After “mind-expanding” drugs like LSD and magic mushrooms were banned in the 1970s, research on their therapeutic uses basically stopped for two decades.
Now, thanks to a few high-profile efforts, some researchers are starting to study them again. But there’s a problem.
As anthropologist and science historian Nicolas Langlitz of the New School for Social Research in New York writes in an opinion piece for Aeon Magazine, the placebo-controlled trial, the Food and Drug Administration’s gold standard for evaluating drugs, doesn’t take into account the cultural differences in how the drugs are administered.
And the environment in which you take these drugs can have a big impact on your experience.
Psychedelics as medicine
Despite numerous studies in the 1960s suggesting potential benefits of drugs like LSD in psychiatric treatment, the Controlled Substances Act of 1970 declared that drugs like LSD, ecstasy (MDMA), psilocybin, and marijuana had no accepted medical use, and effectively banned research on them until the 1990s.
Scientists have since studied the therapeutic use of psychedelics for the treatment of everything from cluster headaches to depression and addiction. Nevertheless, these studies have been small and researchers say it’s tough to come to any definitive conclusions based solely on them.
But two organisations are revamping some of this research, Langlitz writes.
The nonprofit Multidisciplinary Association for Psychedelic Studies (MAPS) in California is conducting clinical trials of MDMA, or ecstasy, as a treatment for post-traumatic stress disorder (PTSD), while a New Mexico-based nonprofit Heffter Research Institute is investigating the use of psilocybin in the treatment of anxiety and depression in cancer patients, as well as its use in treating alcoholism and smoking addiction.
The primary tool for these studies is the placebo-controlled trial, a study in which participants receive either the drug or an inactive substance (placebo). All other conditions are kept the same, the idea being that only the drug’s effects are being measured.
The problem with placebo-controlled trials
The problem is, the experience of taking a psychedelic drug can vary widely depending on the context in which you take it, Langlitz writes.
The Harvard psychologist Timothy Leary, who experimented heavily with LSD, called this concept “set and setting.” Leary argued that the “character” of a psychedelic experience is determined primarily by the user’s character, expectations, and intentions (the “set”), as well as by the social and physical surroundings where the user took the drug (the “setting”).
But most placebo-controlled studies don’t take this into account. And simply measuring the effect of these drugs compared with a placebo is missing some crucial components of the user’s experience.
In one study, researchers interviewed nearly 100 current or former ecstasy users about their experiences with the drug, and found that bad experiences were almost always related to the set and setting. Specifically, participants reported that the negative effects they experienced were affected by their mood or expectations, beliefs about the brand of ecstasy they used, and experiences of seeing how it affected their friends.

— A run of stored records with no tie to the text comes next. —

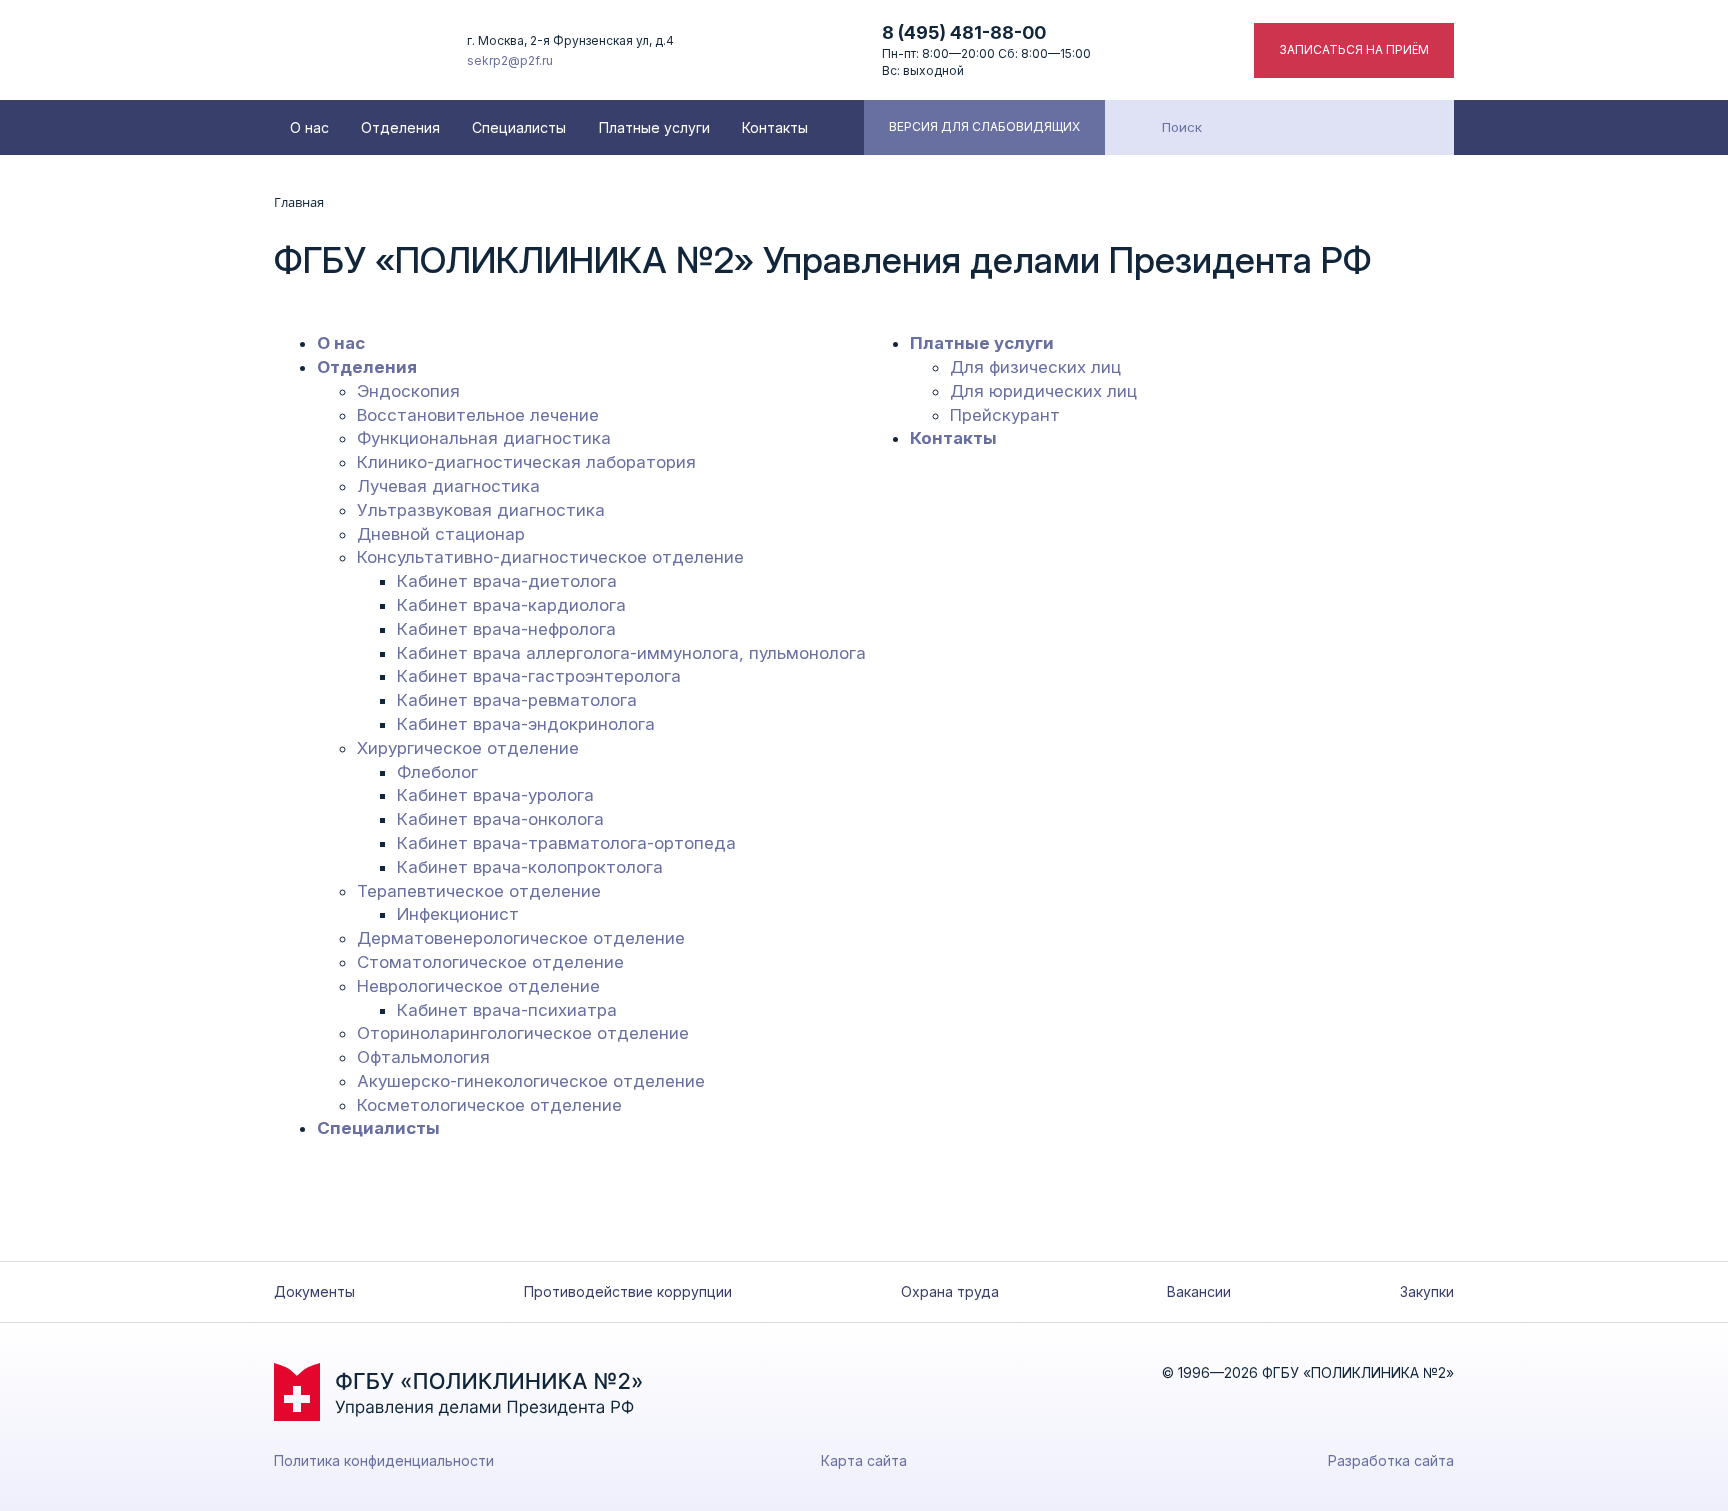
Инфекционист (458, 914)
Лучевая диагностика (448, 486)
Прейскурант (1005, 415)
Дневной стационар (441, 534)
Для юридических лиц (1043, 391)
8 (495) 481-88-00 (964, 32)
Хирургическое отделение (468, 748)
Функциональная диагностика (484, 438)
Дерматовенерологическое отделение (521, 938)
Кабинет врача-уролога (495, 795)
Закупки (1427, 1291)
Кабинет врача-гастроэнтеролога (539, 676)
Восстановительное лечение (478, 415)
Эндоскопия (408, 391)
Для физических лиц (1035, 367)
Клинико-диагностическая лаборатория (526, 462)
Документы (314, 1291)
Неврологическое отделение (478, 986)
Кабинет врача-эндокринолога (526, 724)
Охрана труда (950, 1291)
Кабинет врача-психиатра (507, 1010)
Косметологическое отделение (489, 1105)
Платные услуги (654, 127)
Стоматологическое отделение (490, 962)
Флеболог (437, 772)
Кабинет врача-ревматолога (517, 700)
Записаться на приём (1354, 49)
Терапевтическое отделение (479, 891)
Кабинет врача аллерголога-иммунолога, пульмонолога (631, 653)
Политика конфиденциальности (384, 1460)
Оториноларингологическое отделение (523, 1033)
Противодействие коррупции (628, 1291)
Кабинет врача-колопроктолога (530, 867)
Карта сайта (864, 1460)
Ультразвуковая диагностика (481, 510)
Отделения (400, 127)
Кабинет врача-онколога (500, 819)
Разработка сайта (1391, 1460)
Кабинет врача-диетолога (507, 581)
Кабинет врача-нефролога (506, 629)
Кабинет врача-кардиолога (511, 605)
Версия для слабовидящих (984, 126)
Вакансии (1199, 1291)
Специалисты (519, 127)
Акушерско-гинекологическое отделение (531, 1081)
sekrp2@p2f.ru (510, 60)
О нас (309, 127)
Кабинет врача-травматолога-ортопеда (566, 843)
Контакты (775, 127)
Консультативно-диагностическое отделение (550, 557)
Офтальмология (423, 1057)
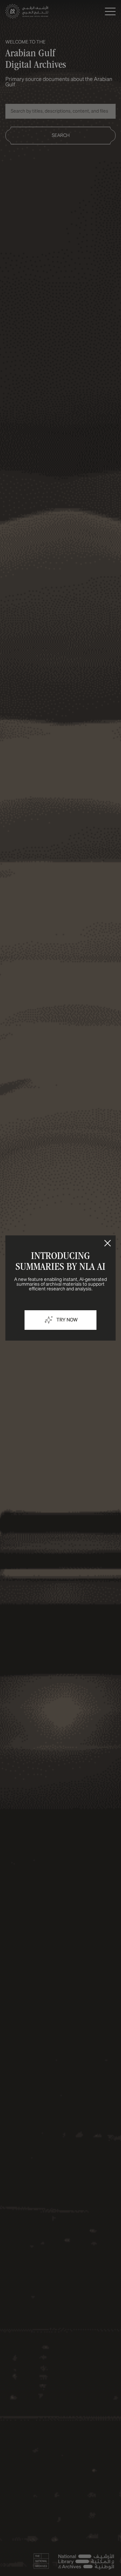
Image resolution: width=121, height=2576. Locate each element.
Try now (67, 1320)
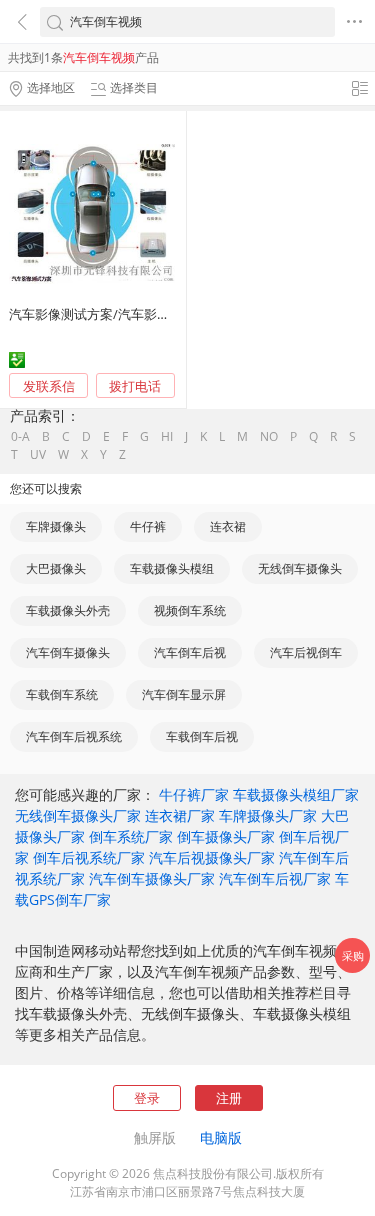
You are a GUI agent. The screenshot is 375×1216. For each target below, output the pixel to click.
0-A (20, 437)
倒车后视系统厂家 (89, 857)
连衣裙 (228, 526)
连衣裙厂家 (180, 815)
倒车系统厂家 (131, 836)
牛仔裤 (148, 526)
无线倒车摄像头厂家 (78, 815)
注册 (229, 1098)
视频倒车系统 (190, 610)
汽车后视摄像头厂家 (212, 857)
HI (167, 437)
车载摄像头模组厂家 (296, 794)
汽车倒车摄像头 (68, 652)
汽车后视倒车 (306, 652)
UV (38, 455)
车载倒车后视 (202, 736)
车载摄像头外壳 (68, 610)
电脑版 (221, 1137)
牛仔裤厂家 (194, 794)
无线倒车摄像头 (300, 568)
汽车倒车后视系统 (74, 736)
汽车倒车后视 (190, 652)
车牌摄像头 (56, 526)
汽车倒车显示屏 (184, 694)
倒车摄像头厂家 (226, 836)
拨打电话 (135, 386)
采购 (353, 955)
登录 (147, 1098)
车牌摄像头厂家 (268, 815)
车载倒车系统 (62, 694)
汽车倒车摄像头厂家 (152, 878)
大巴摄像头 (56, 568)
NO (269, 437)
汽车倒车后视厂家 (275, 878)
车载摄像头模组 (172, 568)
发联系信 (49, 386)
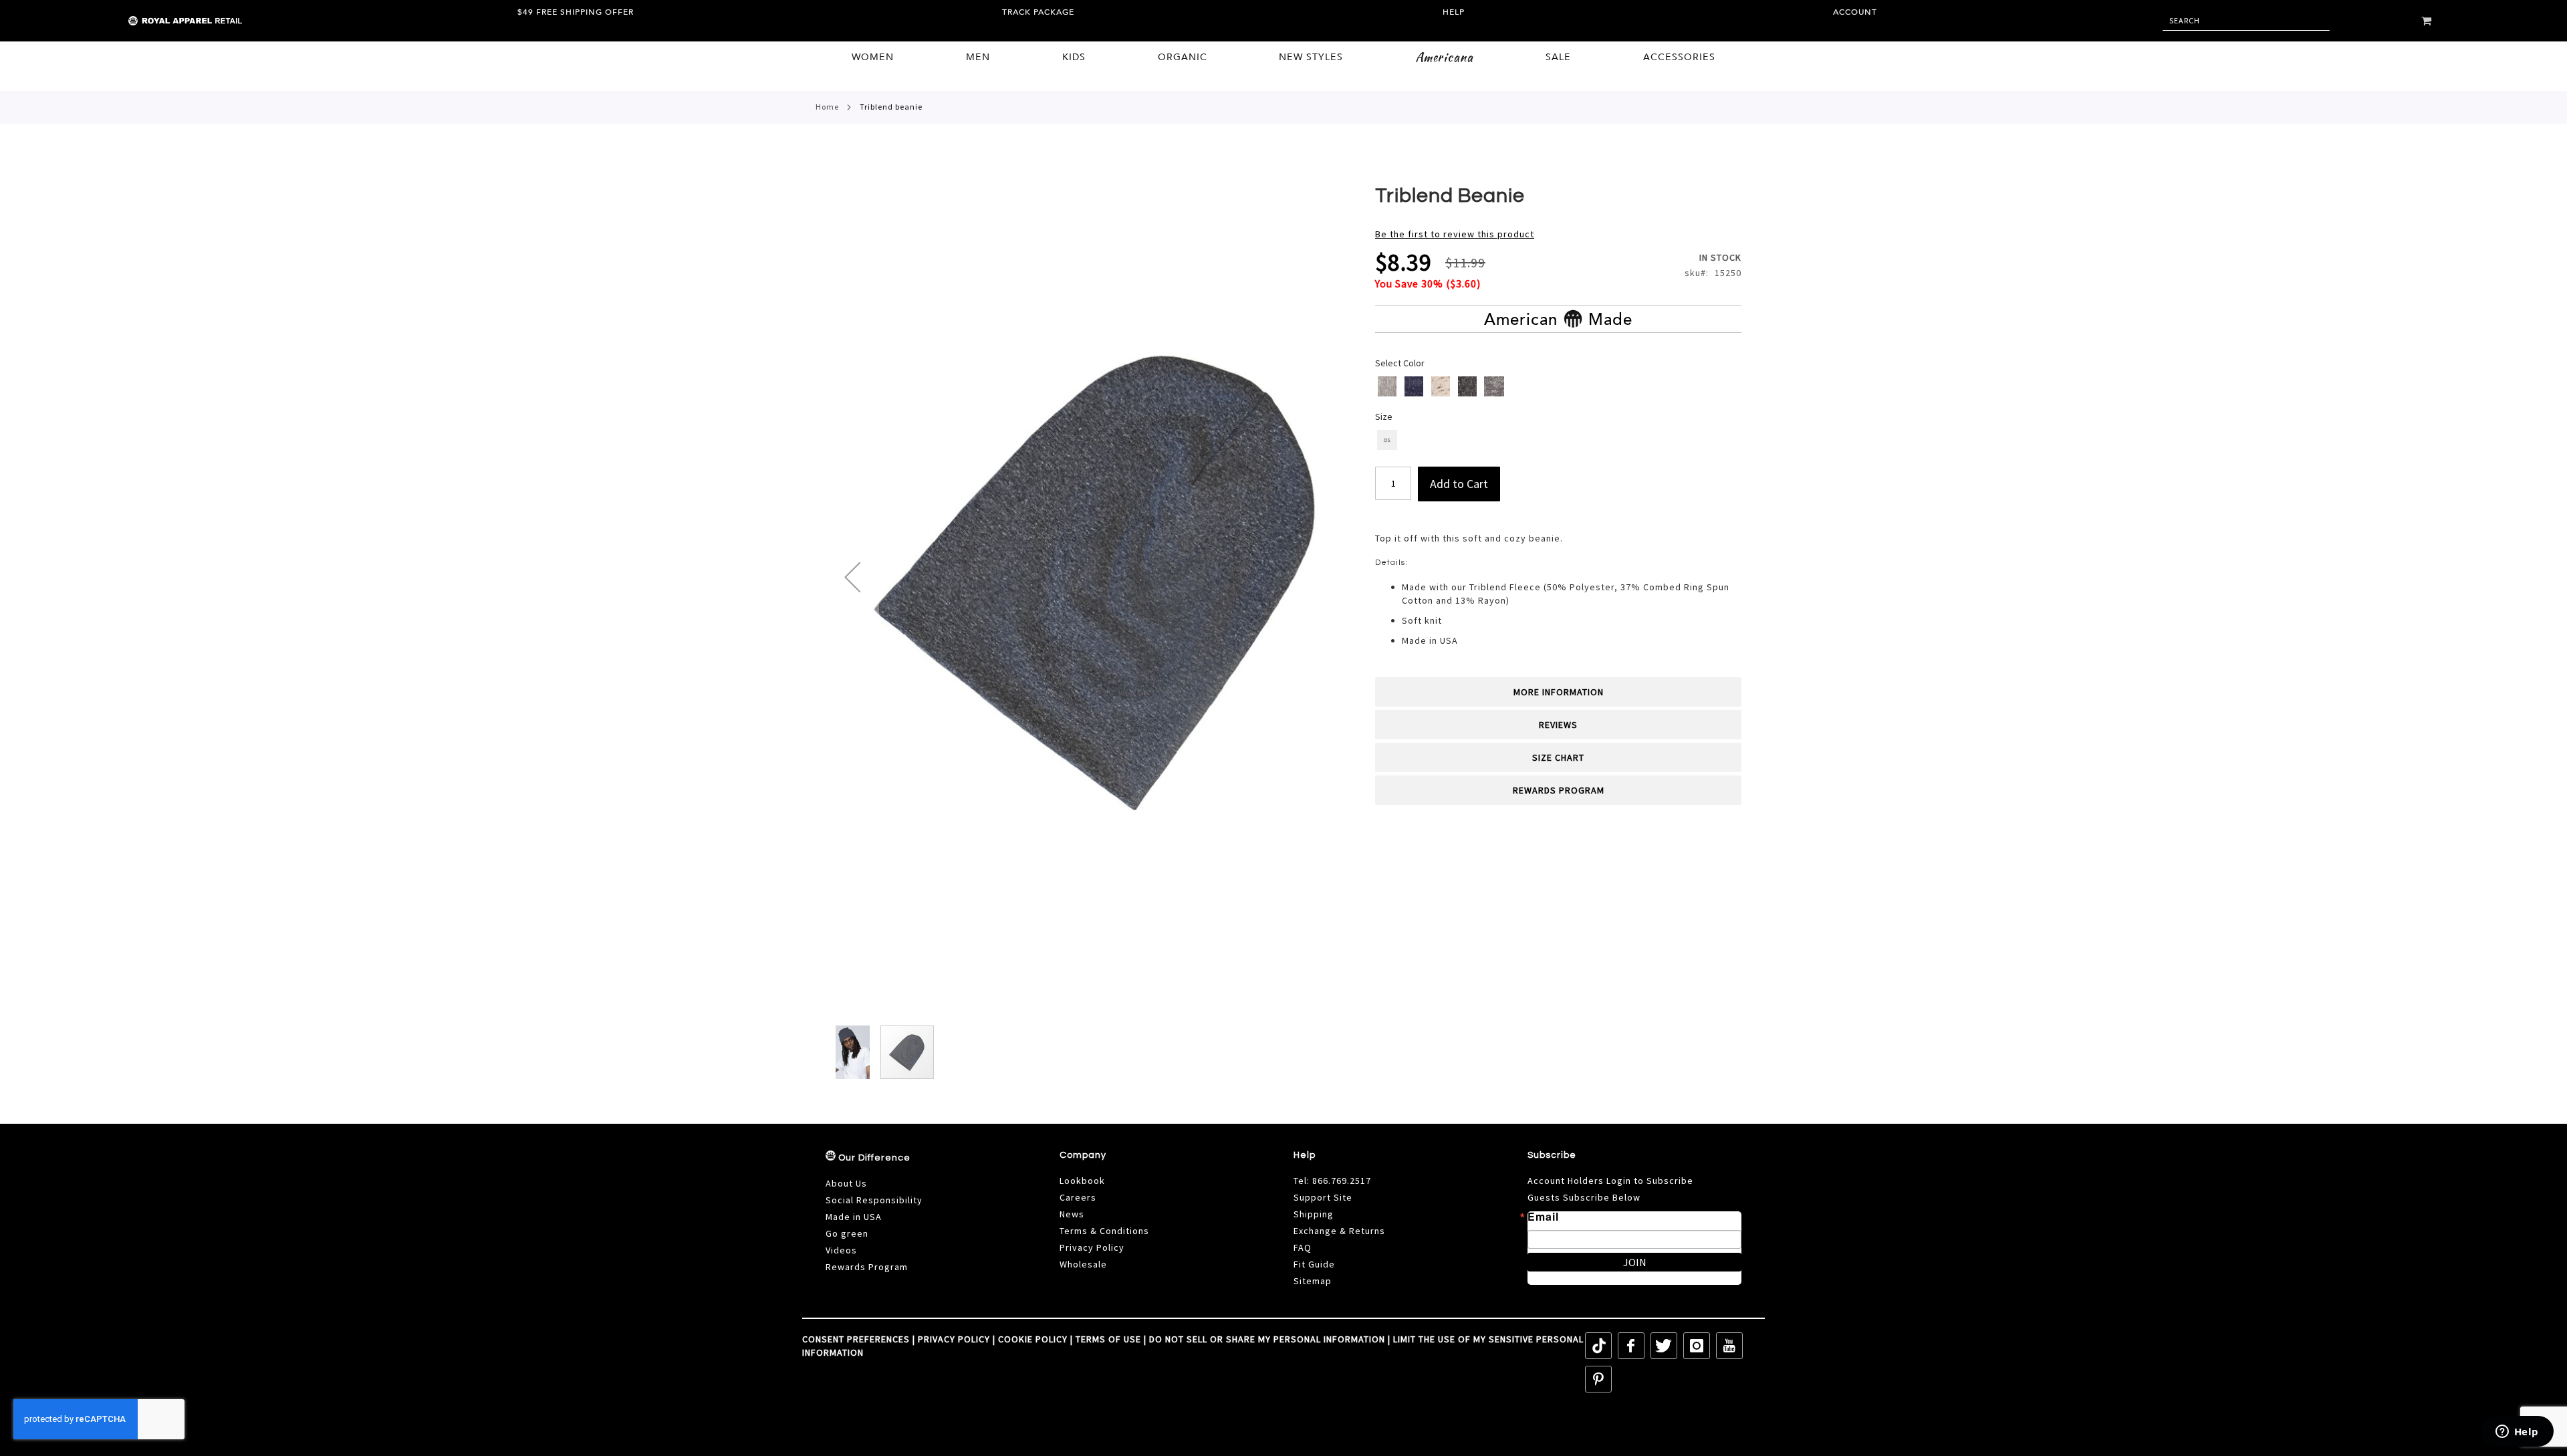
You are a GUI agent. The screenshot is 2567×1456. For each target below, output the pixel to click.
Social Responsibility (874, 1200)
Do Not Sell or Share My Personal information (1267, 1339)
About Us (846, 1183)
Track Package (1038, 12)
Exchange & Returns (1339, 1231)
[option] (1387, 386)
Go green (847, 1233)
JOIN (1634, 1262)
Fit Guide (1314, 1264)
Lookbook (1082, 1181)
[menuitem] (873, 57)
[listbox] (1559, 388)
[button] (852, 577)
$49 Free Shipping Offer (575, 12)
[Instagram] (1696, 1345)
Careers (1078, 1197)
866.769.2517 (1341, 1181)
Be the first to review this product (1454, 234)
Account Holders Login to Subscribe (1610, 1181)
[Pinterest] (1598, 1379)
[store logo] (156, 20)
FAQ (1303, 1247)
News (1072, 1214)
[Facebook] (1631, 1345)
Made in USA (854, 1217)
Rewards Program (1558, 790)
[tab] (1558, 692)
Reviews (1558, 725)
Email (1543, 1216)
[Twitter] (1664, 1345)
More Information (1558, 692)
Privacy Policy (1092, 1247)
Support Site (1323, 1197)
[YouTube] (1729, 1345)
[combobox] (2246, 21)
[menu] (1283, 57)
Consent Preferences (856, 1339)
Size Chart (1558, 757)
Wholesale (1083, 1264)
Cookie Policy (1033, 1339)
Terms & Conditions (1104, 1231)
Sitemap (1313, 1281)
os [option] (1387, 439)
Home (827, 107)
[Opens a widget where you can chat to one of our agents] (2517, 1432)
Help (1454, 12)
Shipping (1314, 1214)
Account (1855, 12)
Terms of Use (1108, 1339)
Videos (841, 1250)
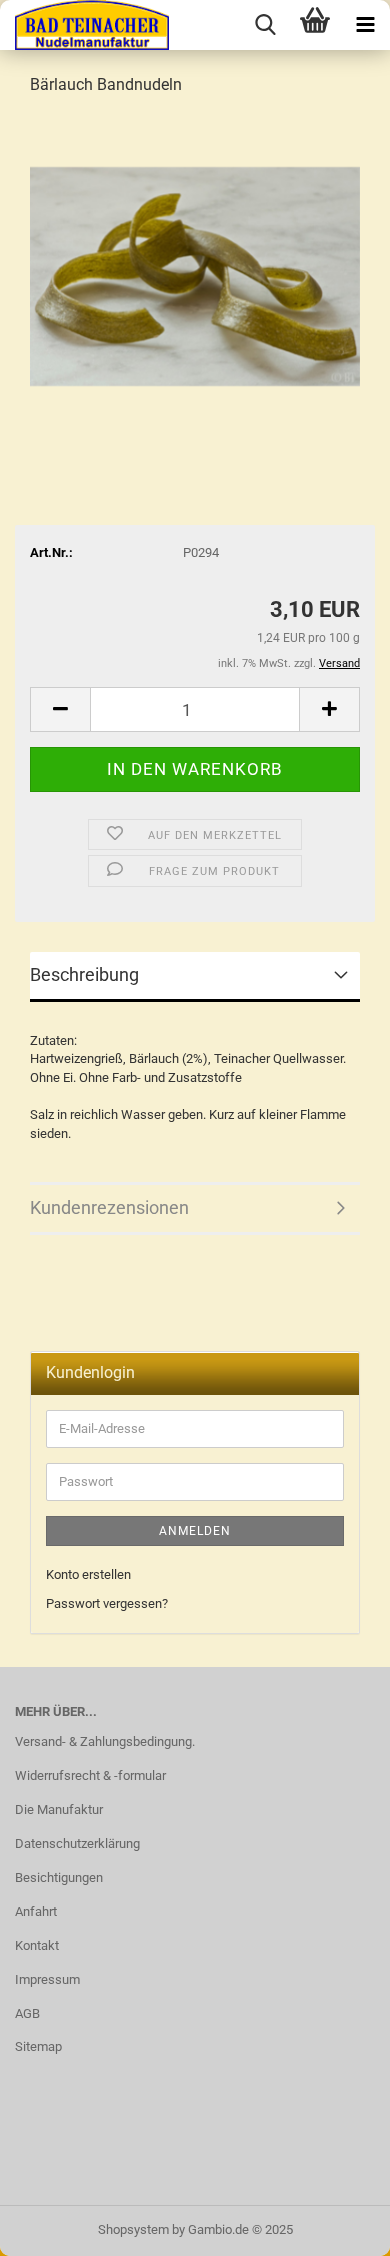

Another small study from 1975 looked at people who smoked marijuana in a “favourable” or “neutral” environment, and found that their mental set had an big impact on how people reported how the drug was affecting them. The results suggested users’ experiences were influenced by their mental state.
And researchers looking into the “Acid House” trend of taking psychoactive drugs at musical concerts in 1980s Britain found that the nature of the music, especially the drumming, “seems instrumental in providing altered states of consciousness.”
So, rather than testing psychedelics using the placebo-controlled trial, some researchers have suggested doing “culture-controlled” trials, in which they’d compare the experience of study participants in specific settings. For example, you could compare the experience of teenagers taking ecstasy at a rave with that of the same teens taking the drug in a sterile lab setting.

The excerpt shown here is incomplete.